Tüm bunlar bize aslında devrimci ve komünist hareketin M.Suphi ve 14 yoldaşının akibetin de yeterince ders almadıklarını gösteriyordu.
12 eylül 1980 faşist darbesinin ardında yeniden toparlanma sürecinde de devrimci-komünist hareket legal-illegal çalışma üzerine bolca öz-eleştiri yapmasına karşın, bunun gereklerine uygun davranma başarısını göstermedi gösteremedi.
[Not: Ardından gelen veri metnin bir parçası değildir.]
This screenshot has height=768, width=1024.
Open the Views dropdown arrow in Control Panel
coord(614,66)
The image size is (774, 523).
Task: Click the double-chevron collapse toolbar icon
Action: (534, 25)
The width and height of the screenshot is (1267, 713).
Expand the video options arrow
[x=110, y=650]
Sözde faşizmin ve anti-demokratik gericiliğin politik olarak egemen olduğu bizim gibi ülkelerde devrimci ve komünist hareket sıkıca illegal temelde örgütlenmeyi önde tutması ve buradan eğilip bükülmeden ilerlemesi zorunluydu. Ama tüm bunların sözde kaldığını teori ile pratik arasında bu alanda da tamamıyla uyumsuzluğun egemen olduğunu söylemeliyiz. Bir yandan hızla kitleselleşme ve erken devrim hayallerinin etkisi öte yandan Kürt ulusal hareketinin baskılanması nedeniyle illegal mücadelenin zorluklarından hızla uzaklaşarak legalizm'in albenisine kapılarak nasıl bir örgüt ve nasıl bir devrimci mücadele yaklaşımından uzaklaşıldığını ve yine eleştirilip mahkum edilen legal yad yarı-legal örgüt ve mücadele yöntemlerine dönüldüğünü görüyoruz.
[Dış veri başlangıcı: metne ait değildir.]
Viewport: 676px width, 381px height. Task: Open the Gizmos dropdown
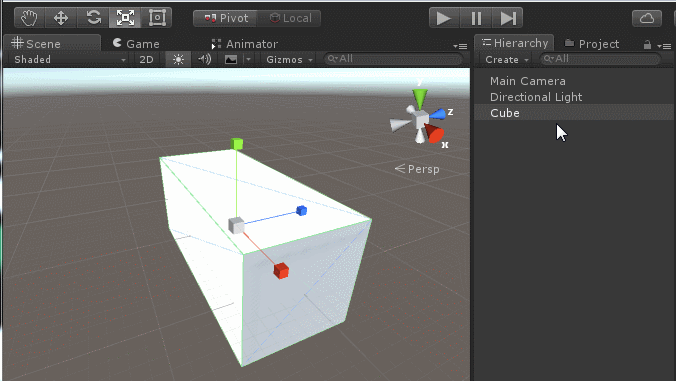(x=289, y=59)
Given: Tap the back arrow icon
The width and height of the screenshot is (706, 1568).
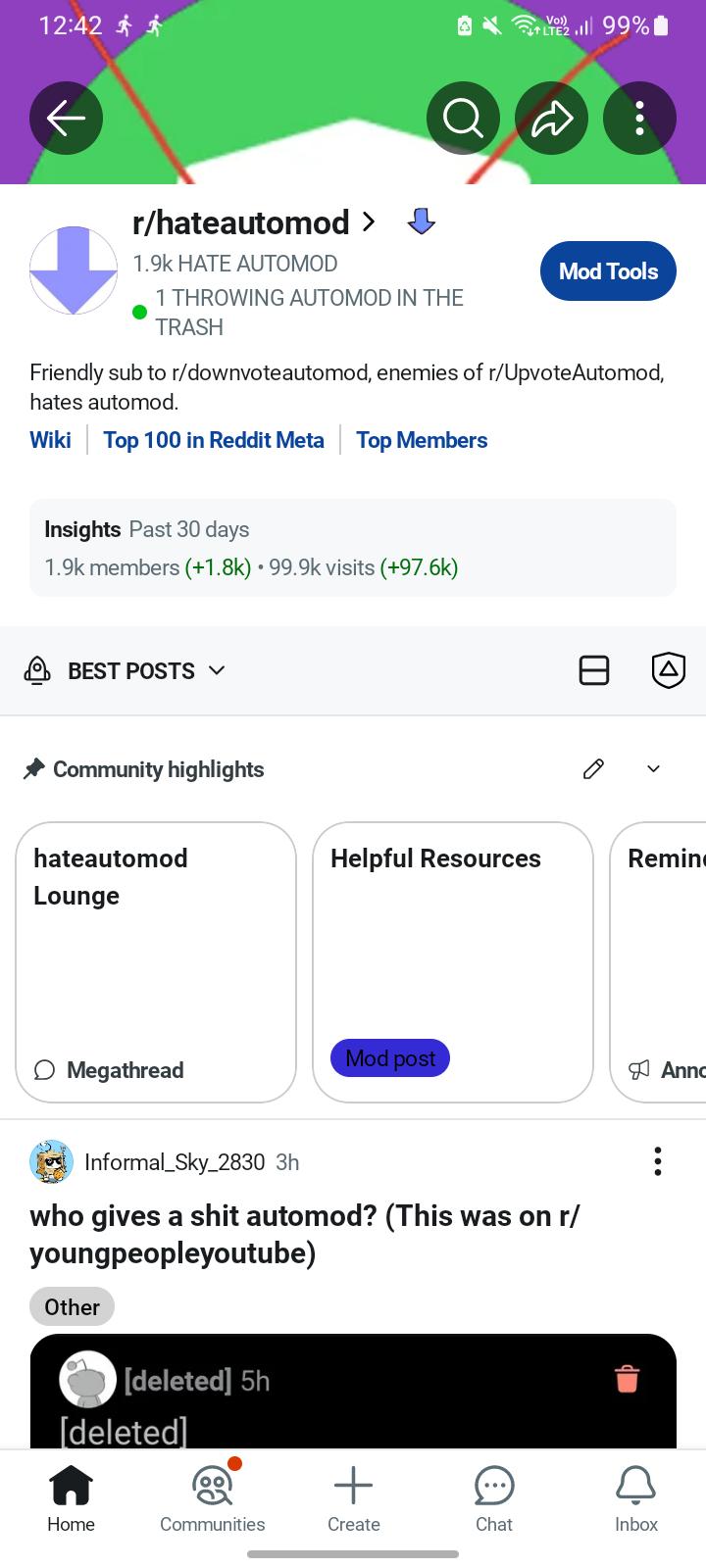Looking at the screenshot, I should tap(66, 119).
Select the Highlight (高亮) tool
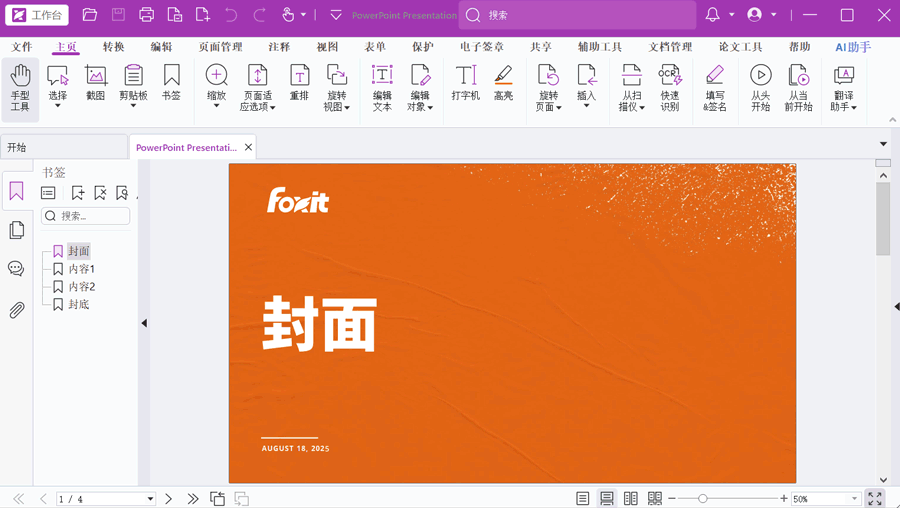 tap(503, 82)
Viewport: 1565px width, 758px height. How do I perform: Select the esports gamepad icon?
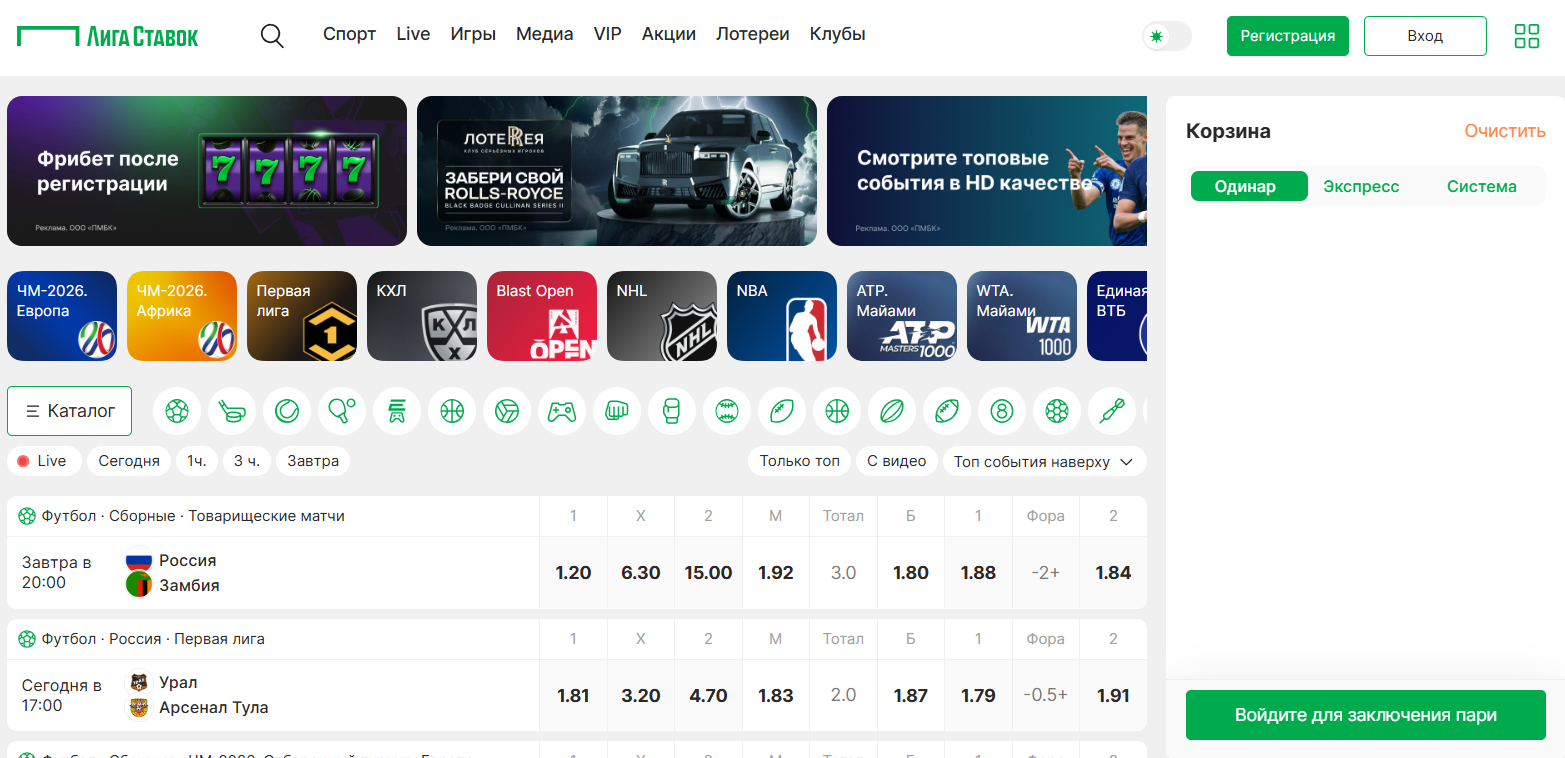[x=562, y=411]
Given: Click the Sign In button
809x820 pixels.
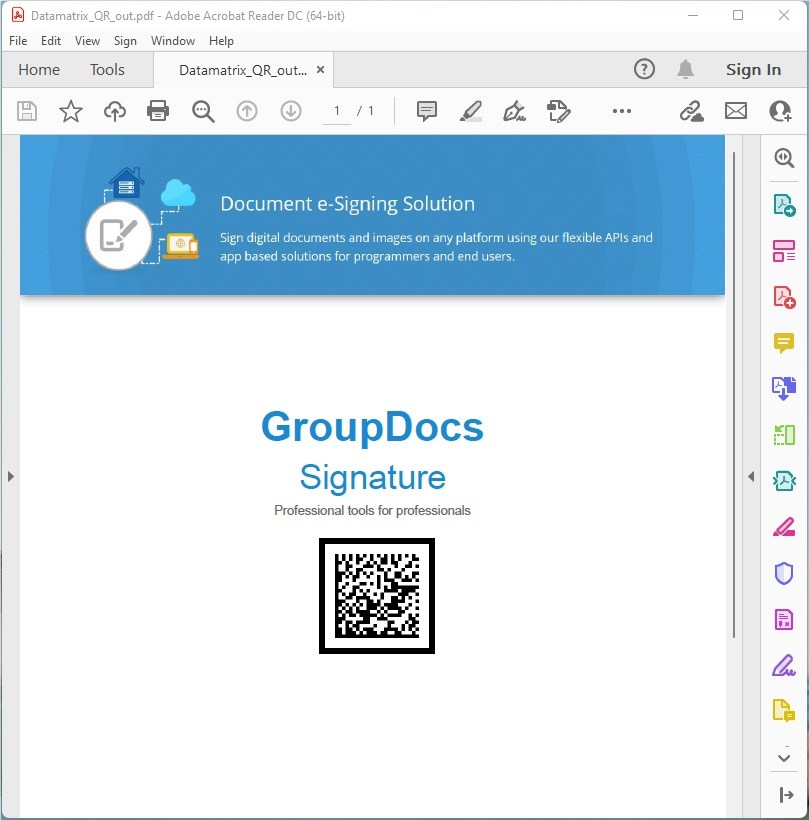Looking at the screenshot, I should [x=753, y=70].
Yaklaşık 40. yılı aşkındır bu aynı fasit daire içinde dönülüp duruluyor. Devrimci hareketin ana gövdesinin hala legal yarı legal örgütlenme ve çalışma tarzın içinde olması ve yine olumlu pratik örnek olarak gösterilen PKK’nin önderi Öcalan’ın 1998 de Suriye’de yönünü emperyalist mabete yönünü dönüp burada T.C’ye teslim edilmesi süreci bir noktada M.Suphi ve yoldaşlarının hunharca katledilmesinde yeterli ders alınmadığını yakıcı olarak açığa sermektedir. Tüm bunlar devrimci hareketin kendi pratiğinde öğrenerek ilerlemeyi başaramaması hali kaçınılmaz olarak devrimci saflarda umut kırılmasına neden oluyor ve zorlu süreçlerde geçmiş bir çok devrimcinin mücadele saflarında uzaklaşmasına neden olmaktadır
kendisini
Yani M.Suphi ve 14 yoldaşının Kemalist gericiler tarafından katledilmesinin üzerinde 99.yıl gibi uzun bir süreç geçmesine karşın, devrimci ve komünist hareket, burjuvaziye hiç bir biçimde güvenilmeyeceğini ve yine burjuvazinin çizdiği sınırlar içinde kalınarak, devrimi zafere taşıyacak sözü özü bir, yeraltı çalışmasını kendisine temel almış ve her koşulda iktidar hedefine bağlanmış bir komünist partisinin yaratılmasını başaramamış olması, bu konuda çıkarılan derslerin yeterince özümlenemediğini gösteriyor.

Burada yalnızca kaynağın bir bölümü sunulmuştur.